Le changement qui s’opère avec l’étude Hope après l'ISAARV au Sénégal est important à la fois sur le plan des acteurs et de leurs intérêts : il s'agit pour les acteurs biomédicaux d'œuvrer à l'accès aux médicaments. A ce moment en effet, les médecins à Gaborone n’imaginaient plus conduire une étude clinique en l’absence d’un accès aux médicaments garanti par le gouvernement :

On pensait à la mise en œuvre de notre essai clinique. Mais on voyait clairement qu’il y avait tellement de personnes infectées et on a commencé à faire des analyses de labo et les CD4 et clairement, nous n’étions pas prêts à ouvrir l’essai clinique pour fournir des ARV donc on voulait fournir232 des ARV aussi rapidement que possible au moins dans un forme pilote (Retranscription d’entretien, Dr Brown, médecin, chercheur, Gaborone, BHP, janvier 2008).

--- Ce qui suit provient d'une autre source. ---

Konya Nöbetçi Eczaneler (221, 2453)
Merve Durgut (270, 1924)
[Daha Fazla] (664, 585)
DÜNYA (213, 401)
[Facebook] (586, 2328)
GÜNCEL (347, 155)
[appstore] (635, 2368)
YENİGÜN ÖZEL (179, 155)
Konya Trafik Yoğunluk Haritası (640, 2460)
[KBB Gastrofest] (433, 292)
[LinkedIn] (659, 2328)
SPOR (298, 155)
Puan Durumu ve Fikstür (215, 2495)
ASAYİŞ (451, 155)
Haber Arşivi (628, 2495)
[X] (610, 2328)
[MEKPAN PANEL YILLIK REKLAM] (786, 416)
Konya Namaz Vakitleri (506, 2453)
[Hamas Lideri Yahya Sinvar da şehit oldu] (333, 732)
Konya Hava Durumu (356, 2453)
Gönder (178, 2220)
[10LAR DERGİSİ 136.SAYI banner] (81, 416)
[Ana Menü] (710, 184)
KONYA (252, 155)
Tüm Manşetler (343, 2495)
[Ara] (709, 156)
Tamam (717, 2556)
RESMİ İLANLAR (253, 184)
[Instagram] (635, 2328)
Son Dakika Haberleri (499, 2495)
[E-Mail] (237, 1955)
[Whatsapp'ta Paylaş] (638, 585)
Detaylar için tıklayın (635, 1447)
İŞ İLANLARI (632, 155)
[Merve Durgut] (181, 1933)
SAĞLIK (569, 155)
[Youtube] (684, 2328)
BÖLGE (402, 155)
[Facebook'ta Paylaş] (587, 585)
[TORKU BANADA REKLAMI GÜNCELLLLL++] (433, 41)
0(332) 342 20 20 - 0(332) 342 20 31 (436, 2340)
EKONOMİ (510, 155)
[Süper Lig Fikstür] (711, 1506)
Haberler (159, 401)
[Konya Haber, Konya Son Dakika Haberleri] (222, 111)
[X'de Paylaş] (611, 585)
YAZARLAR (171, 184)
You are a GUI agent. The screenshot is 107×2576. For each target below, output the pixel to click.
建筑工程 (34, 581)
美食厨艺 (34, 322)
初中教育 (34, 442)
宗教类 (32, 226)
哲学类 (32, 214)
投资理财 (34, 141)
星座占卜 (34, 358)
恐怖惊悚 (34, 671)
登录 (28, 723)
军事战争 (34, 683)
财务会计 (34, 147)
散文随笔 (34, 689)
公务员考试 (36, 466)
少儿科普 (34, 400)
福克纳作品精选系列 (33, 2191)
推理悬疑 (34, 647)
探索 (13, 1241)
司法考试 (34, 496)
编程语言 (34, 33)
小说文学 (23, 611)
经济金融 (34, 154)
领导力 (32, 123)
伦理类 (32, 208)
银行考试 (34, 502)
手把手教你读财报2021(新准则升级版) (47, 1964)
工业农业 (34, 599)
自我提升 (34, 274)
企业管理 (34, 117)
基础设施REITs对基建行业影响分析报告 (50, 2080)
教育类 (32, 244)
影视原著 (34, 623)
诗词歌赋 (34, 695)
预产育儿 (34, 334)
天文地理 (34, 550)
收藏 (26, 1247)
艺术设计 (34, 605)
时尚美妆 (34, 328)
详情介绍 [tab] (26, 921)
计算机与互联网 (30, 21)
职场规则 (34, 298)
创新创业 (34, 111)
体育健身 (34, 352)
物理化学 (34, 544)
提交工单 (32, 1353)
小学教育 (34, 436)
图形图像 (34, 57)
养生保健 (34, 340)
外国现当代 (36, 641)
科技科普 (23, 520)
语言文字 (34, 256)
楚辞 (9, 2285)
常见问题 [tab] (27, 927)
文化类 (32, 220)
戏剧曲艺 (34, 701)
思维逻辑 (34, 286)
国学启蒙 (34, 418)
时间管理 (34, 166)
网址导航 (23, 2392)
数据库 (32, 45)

Une des clés du tournant de l’étude Hope réside précisément dans l’expression « nous n’étions pas prêts » qui ne signifie pas l’absence de préparation (Dr Moffat vient de dire qu’ils avaient une équipe et n’avaient pas grand-chose à faire) mais plutôt l’existence d’une impasse politique et morale pour les cliniciens chercheurs. Bien que trop coûteuses, des thérapies efficaces existaient et leur mise à disposition en Afrique s’imposait de plus en plus sur un plan politique et moral. En plus d’une mobilisation politique internationale, les controverses sur l’éthique des essais cliniques dans les années 1990 en Afrique contribuèrent à souligner l’inégal accès aux soins233. Il se produisait dans la

communauté internationale un point de basculement à l’issue duquel il n'était plus envisageable de conduire des recherches sur les thérapeutiques du sida au sein de populations privées de soin.